One of the things I often hear is that fried meat (and not just meat) is bad for you.
Now on keto I do a lot of frying and grilling. Eggs - I mainly fry them, pork - I do it in aerogrill. The question is, what about the toxins that allegedly form during this processes?
I try not to use high temperature, I fry eggs at 120C, aerogrill is 150-175C.
Is it healthy? Thanks!


(Robert C) #2

There was a recent discussion about this here (the linked video is very interesting):


(Candy Lind) #3

First, the “frying is not healthy” college of thought goes back to the bad science that let to the awful diet guidelines most of us have been taught. FAT IS NOT BAD FOR YOU. Just make sure you are not using “manufactured” fats made from grain (or what they call “vegetable oil,” canola included). THOSE will kill you. Healthy fats for frying at high temps, when you’re going for crispy outside & moist-tender inside (350-375F, 175-190C): tallow (beef fat), lard (pig fat), coconut oil (refined if you don’t like the taste of coconut), avocado, ghee (clarified butter). That temp range will seal the food as it frys, and that makes the moisture in the food steam the interior into tender deliciousness.

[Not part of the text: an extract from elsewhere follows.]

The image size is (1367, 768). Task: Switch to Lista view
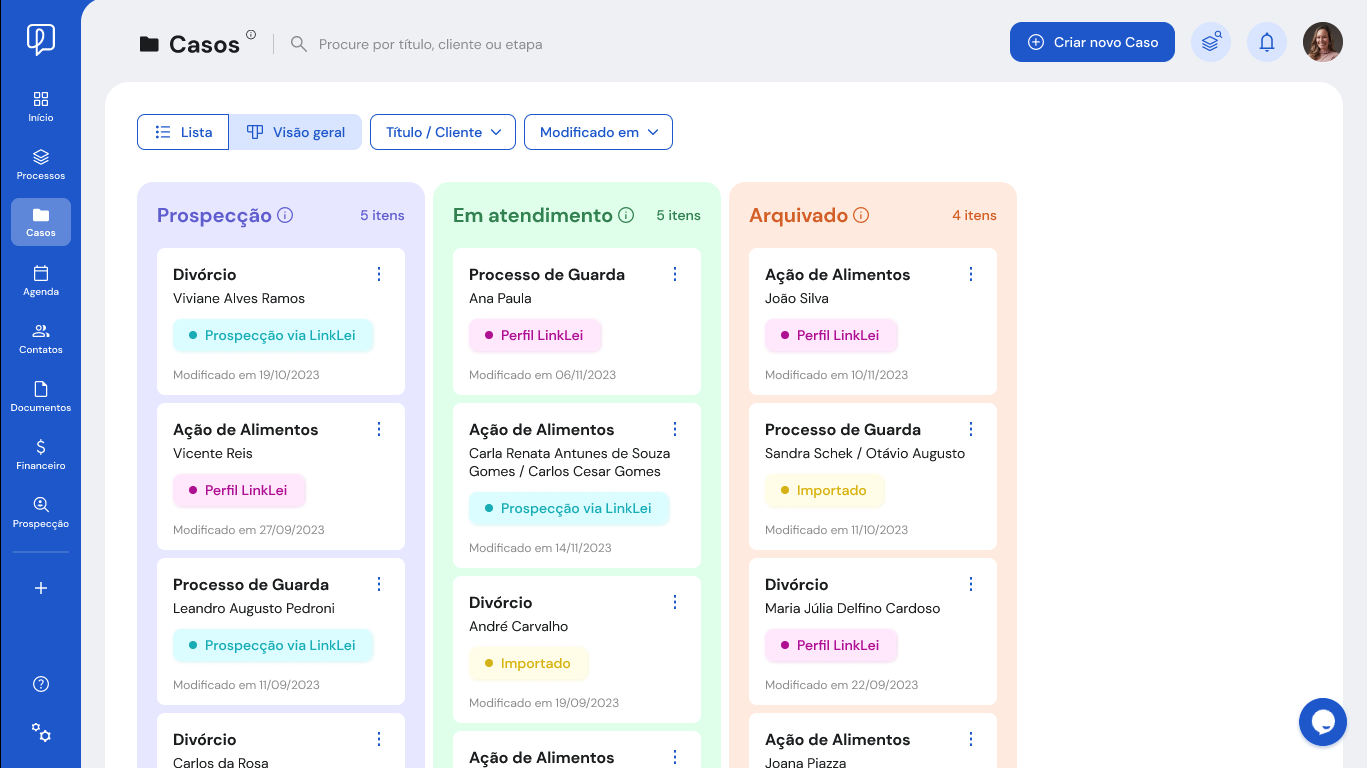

Olive oil is not on this list because it is not supposed to be used under high temps. Use olive oil to cook at lower temps or for finishing & salad dressings. Butter is ok for pan frying at lower temps, but the milk solids will burn at high temps, thus ghee is on the list and butter is not. Most seed oils are not good for frying because smoke points are too low. Smoke Point is where you get the bad stuff happening with oils.

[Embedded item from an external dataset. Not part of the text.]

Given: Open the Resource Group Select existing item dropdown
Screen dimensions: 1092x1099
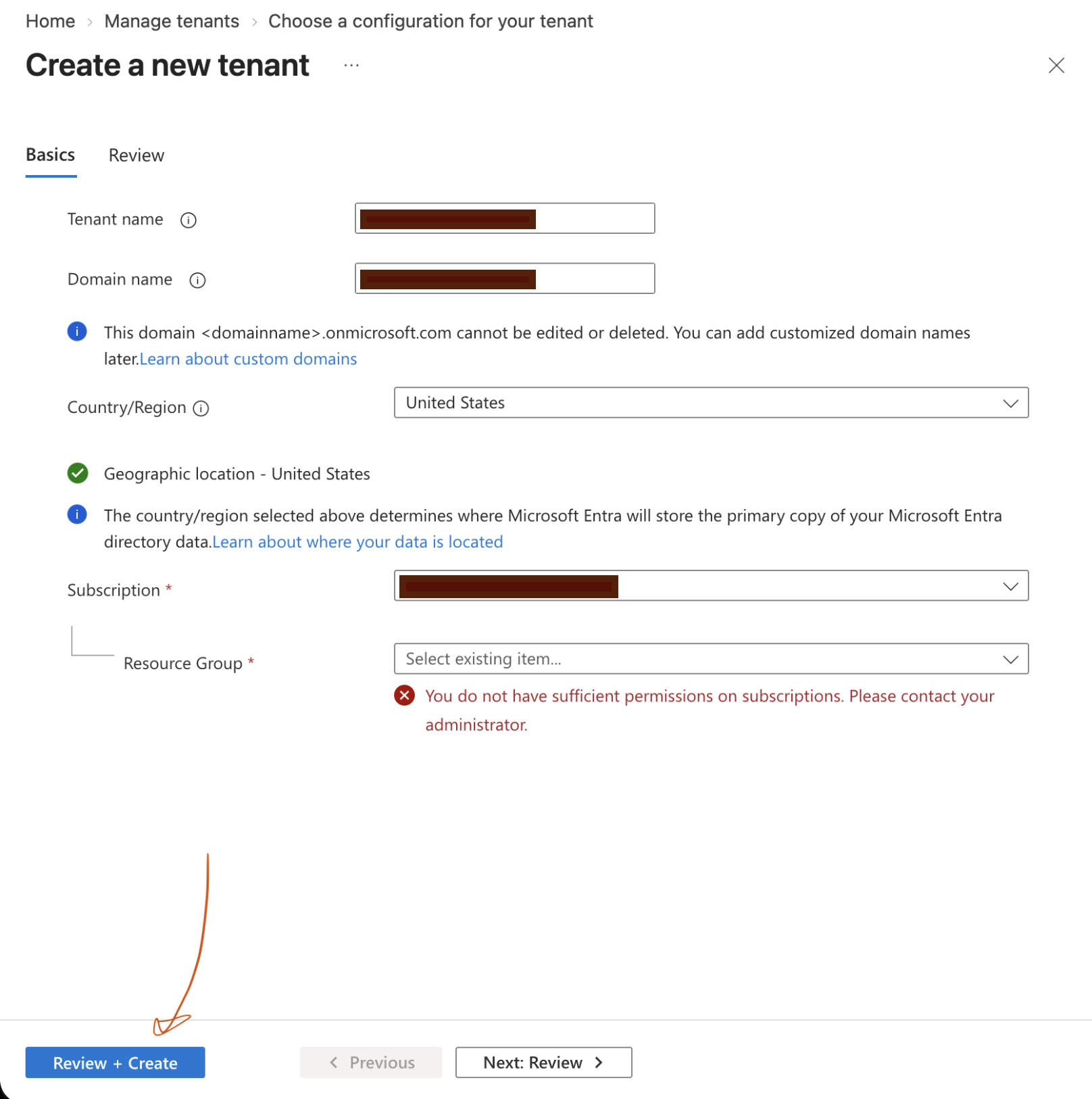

If you have a lot of weight to lose, keep using the air fryer if it’s working for you. I still have weight to lose, but I enjoy the satiety of eating fatty foods, so I’ve never invested in one.

HTH! KCKO. (Read that!)


(SVGuss) #4

Thank you people for your quick answers!
I should have probably said that when I aerogrill, I use a baking form (it’s like a frying pan, basically, just very thin), not actually a grill, so no fat lost :slight_smile: And I did quit vegetable oils, I do my own ghee and fat melted from lard. Why I do pork like this - because pork has much more fat than other common meats, but I can’t really make myself chew cooked (sort of boiled) lard. My mother loves it, I hate it :slight_smile: So I have to make sort of a barbecue from pork, then I enjoy it.
Thanks again for the links and advice! So far my conclusion is that what I do is rather safe.
PS what’s HTH! though?


#5

Usually: hope that helps


(Karen) #6

Lard, tallow


(*Tame Those Ghrelin Gremlins) #7

I cook all my meat in coconut oil when I want to make them with pork rind breading. Otherwise I use an air fryer.


(Bacon is a many-splendoured thing) #8

In standard terms, “fried” is associated with arterycloggingsaturatedfat, which is an invented concept. What we actually know is that frying with lard or tallow is perfectly healthy.

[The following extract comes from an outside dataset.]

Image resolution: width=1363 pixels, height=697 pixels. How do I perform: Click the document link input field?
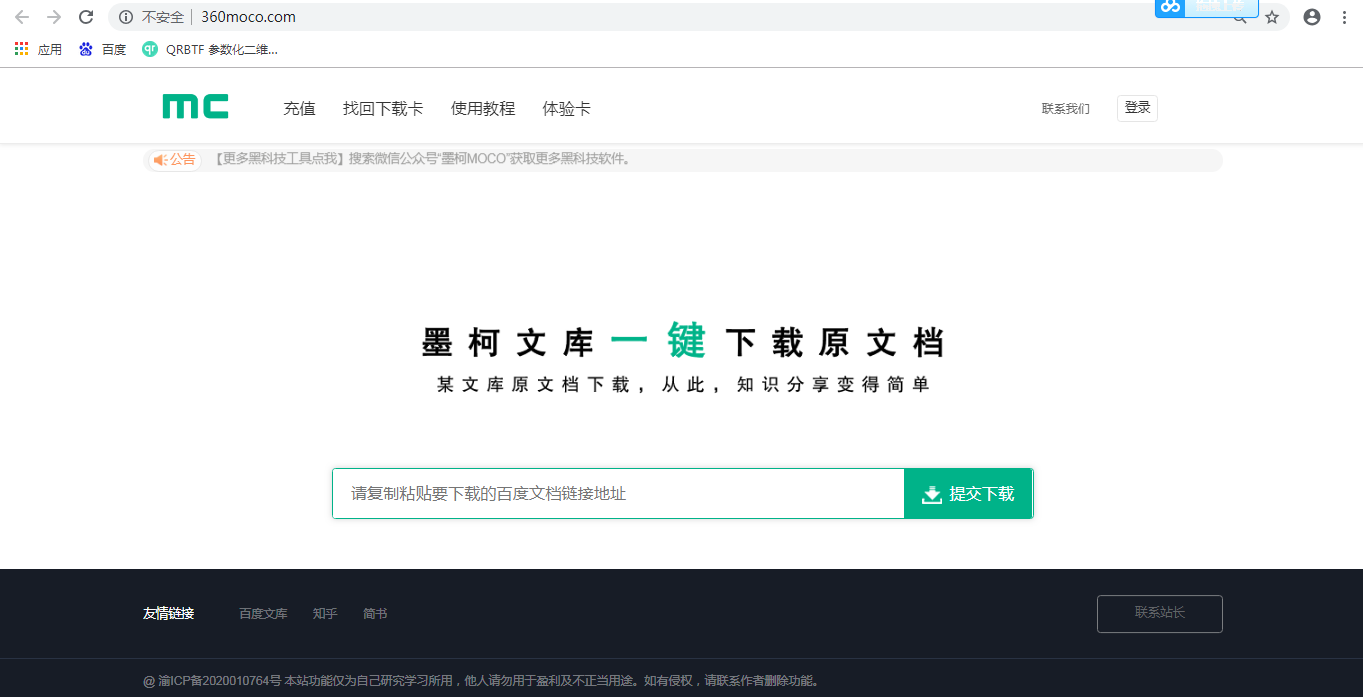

In keto terms, “frying is bad” only in the context of frying with vegetable (actually seed) oils, because they contain polyunsaturated fatty acids that not only cause inflammation when we eat too much of them, but when subjected to heat they also mutate into compounds unknown in nature that get into the walls of our cells and cause weird results (some are known, and people fear there are others we haven’t even had a chance to discover yet).

So keep on with the lard and ghee. You’re doing fine.